Master Hassan, the musician who owned the local cabaret, noticed the same thing. He suggested to the Head of the Quarter that he take the Inspector to his house to relax by the fountain. He would prepare him a cold drink and arrange some fresh flowers. To save them all from any further complications, the Head of the Quarter readily accepted the offer.
So the Inspector went to the musician’s home. People began talking about their tragedies again.
‘I’ll bet you the Inspector will start weeping,’ said one man.
‘He’s a human being,’ the Head of the Quarter responded angrily. ‘Everyone’s susceptible to contagion.’
However, what emerged from the musician’s house was the sounds of a pulsating rhythm, drumbeats and clapping. Someone looked out from the house facing the musician’s home.
‘He’s dancing!’ the man shouted. ‘And what a dance it is!’
He heard the voice singing:
‘Your lot in life is bound to find you …’
It seems he kept on dancing and singing.
People now thronged from every quarter and responded to the musician’s poem.
All of a sudden, the people who were weeping stopped.
They all dissolved into laughter.
PURSUIT
Zakiyya came back to the quarter after a year away, with a nursing baby in her arms. No one had realised she had left or that she had come back. She still looked skinny and pale; indeed, she was barely there. The blush of beauty on her face had faded, leaving only traces of a long-departed youth. She kept looking at the three houses she had worked in as a servant, after the death of her mother Sukaina, the washer-woman. Eventually she stared hard at the last hous
e, in the direction of the cellar. This was the home of Boss Uthman, who sold canes and umbrellas.

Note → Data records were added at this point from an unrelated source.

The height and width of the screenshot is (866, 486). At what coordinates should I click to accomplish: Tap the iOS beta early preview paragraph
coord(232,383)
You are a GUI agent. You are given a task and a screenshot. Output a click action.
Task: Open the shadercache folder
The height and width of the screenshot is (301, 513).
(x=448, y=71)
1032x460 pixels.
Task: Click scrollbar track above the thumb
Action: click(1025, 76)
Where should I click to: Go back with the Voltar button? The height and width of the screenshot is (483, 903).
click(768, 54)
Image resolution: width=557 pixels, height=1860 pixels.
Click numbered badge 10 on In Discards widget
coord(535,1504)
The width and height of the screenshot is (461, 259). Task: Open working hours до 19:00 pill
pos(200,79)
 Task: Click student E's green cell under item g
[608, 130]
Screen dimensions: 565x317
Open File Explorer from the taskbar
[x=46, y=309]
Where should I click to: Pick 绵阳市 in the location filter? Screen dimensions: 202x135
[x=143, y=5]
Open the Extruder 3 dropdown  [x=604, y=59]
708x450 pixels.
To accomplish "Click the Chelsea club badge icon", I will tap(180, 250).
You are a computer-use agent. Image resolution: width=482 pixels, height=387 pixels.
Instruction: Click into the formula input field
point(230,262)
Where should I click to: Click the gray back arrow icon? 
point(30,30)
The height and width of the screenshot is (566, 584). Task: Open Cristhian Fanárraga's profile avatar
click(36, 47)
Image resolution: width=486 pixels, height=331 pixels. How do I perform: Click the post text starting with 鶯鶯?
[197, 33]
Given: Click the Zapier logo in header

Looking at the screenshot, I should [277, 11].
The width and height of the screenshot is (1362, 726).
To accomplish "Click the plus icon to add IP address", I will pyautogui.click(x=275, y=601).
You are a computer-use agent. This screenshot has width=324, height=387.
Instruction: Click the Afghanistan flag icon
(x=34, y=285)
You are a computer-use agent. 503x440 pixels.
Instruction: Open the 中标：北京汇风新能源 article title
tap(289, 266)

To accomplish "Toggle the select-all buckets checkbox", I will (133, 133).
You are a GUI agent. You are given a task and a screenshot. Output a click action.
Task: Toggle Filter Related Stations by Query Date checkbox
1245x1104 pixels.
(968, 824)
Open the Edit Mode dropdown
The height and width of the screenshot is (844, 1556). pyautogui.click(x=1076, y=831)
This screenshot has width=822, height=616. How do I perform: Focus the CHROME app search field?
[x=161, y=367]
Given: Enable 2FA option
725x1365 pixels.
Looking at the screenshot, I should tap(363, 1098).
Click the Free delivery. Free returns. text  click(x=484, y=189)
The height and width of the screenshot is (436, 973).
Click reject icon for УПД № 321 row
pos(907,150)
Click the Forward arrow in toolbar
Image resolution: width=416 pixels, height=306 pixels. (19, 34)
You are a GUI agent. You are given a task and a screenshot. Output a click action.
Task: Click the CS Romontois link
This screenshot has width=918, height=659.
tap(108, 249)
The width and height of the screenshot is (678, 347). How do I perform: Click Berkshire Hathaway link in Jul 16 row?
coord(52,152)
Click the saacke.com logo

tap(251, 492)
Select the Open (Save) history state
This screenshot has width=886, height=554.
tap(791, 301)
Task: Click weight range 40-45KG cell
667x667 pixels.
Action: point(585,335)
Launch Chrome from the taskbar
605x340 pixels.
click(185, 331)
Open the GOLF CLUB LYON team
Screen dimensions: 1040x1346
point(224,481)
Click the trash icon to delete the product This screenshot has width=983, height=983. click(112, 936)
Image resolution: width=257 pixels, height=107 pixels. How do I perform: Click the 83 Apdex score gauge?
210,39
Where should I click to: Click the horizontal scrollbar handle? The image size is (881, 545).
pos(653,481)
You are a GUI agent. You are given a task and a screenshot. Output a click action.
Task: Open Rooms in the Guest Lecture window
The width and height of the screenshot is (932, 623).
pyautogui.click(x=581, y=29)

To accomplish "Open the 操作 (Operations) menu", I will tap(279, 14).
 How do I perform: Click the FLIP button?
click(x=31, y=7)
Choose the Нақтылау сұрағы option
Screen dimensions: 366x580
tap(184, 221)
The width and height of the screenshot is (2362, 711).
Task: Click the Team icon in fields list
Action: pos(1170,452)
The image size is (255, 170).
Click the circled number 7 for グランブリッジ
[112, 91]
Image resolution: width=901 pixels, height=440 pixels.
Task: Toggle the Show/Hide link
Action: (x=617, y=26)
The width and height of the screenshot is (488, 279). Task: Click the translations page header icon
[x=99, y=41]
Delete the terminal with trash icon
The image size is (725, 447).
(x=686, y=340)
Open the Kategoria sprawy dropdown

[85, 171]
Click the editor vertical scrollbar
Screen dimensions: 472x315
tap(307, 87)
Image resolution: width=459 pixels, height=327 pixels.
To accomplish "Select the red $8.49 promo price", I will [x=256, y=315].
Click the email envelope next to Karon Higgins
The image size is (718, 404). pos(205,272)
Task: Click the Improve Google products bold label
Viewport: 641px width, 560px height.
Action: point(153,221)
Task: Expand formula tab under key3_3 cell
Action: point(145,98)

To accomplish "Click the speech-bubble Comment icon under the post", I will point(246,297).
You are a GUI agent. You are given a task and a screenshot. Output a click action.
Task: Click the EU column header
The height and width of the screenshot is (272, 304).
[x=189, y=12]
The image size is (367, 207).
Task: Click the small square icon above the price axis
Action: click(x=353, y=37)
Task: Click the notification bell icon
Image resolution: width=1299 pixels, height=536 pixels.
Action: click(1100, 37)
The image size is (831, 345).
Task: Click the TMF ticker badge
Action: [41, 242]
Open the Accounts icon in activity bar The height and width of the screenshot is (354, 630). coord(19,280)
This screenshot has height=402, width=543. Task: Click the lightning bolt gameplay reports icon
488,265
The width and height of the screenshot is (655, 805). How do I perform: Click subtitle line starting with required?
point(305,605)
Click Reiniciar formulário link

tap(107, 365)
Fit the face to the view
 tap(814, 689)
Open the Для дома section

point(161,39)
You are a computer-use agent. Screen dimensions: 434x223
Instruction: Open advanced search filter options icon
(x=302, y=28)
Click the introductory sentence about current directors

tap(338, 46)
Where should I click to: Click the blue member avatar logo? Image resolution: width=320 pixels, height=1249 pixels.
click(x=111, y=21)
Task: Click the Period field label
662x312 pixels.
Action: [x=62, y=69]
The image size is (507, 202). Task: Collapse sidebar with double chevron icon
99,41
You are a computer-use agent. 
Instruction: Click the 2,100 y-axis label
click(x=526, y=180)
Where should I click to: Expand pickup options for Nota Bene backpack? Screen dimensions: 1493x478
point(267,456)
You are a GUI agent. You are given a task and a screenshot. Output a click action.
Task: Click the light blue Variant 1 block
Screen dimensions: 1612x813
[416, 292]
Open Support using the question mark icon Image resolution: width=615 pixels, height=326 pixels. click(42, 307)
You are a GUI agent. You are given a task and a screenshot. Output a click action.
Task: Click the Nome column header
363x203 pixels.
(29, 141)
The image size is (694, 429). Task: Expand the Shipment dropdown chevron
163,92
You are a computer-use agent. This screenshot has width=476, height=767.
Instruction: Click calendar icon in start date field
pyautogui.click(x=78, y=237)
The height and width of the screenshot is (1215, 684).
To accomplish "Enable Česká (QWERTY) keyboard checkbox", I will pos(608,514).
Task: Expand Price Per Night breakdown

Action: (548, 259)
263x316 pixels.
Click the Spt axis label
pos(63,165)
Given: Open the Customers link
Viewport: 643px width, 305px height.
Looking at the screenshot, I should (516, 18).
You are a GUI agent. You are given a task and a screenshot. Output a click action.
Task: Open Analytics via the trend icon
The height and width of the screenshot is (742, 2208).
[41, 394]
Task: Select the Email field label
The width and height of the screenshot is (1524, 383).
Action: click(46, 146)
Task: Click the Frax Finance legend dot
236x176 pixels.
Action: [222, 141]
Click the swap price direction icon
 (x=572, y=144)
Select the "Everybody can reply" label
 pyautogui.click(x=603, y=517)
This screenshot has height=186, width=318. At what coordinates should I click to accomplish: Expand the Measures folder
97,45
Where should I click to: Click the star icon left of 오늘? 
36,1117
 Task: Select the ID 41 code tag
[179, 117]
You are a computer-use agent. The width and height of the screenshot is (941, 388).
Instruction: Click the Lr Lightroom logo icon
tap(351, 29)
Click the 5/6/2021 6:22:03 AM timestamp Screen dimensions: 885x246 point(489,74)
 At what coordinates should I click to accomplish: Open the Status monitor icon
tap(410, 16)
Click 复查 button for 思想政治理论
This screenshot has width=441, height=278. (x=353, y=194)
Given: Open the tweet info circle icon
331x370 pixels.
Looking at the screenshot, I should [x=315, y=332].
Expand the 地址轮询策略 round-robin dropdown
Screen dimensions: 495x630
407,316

Zakiyya was so poor she could not afford to waste any time. She therefore decided to work as an unofficial vendor of children’s sweets, such as Turkish delight and sugared caraway seeds. In one hand she would hold a basket full of halva squares and in the other she clutched her baby. She began to move from place to place, hawking her halva, but it seemed she was making a special point of standing in front of Boss Uthman’s shop. She made sure that he could hear her voice or see her in person. He could not ignore her forever. When the place was empty, he saw his chance and signalled to her. When she came over, they exchanged looks, hers strong and steady, his deceptive.
‘How are you, Zakiyya?’ he asked.
‘Praise be to God, in any event,’ she responded gruffly.
‘Do you need anything?’
‘God is the great provider,’ she replied boldly, ‘but this baby needs his due, as decreed by God.’
‘That’s a long statement with no meaning. Just say that you’re in need.’
‘I said just what I mean,’ she retorted angrily, ‘and you in particular should understand.’
‘I don’t understand anything!’ he shouted nervously. ‘Get away from me. This is the reward for someone who takes pity on the undeserving.’
He disappeared inside, quivering with anger. She resumed her trade around the shop or nearby, never wavering from her plan. Hour after hour, she would be there, patient and determined. Meanwhile, he was shaking with fury, beset by all kinds of bloody dreams.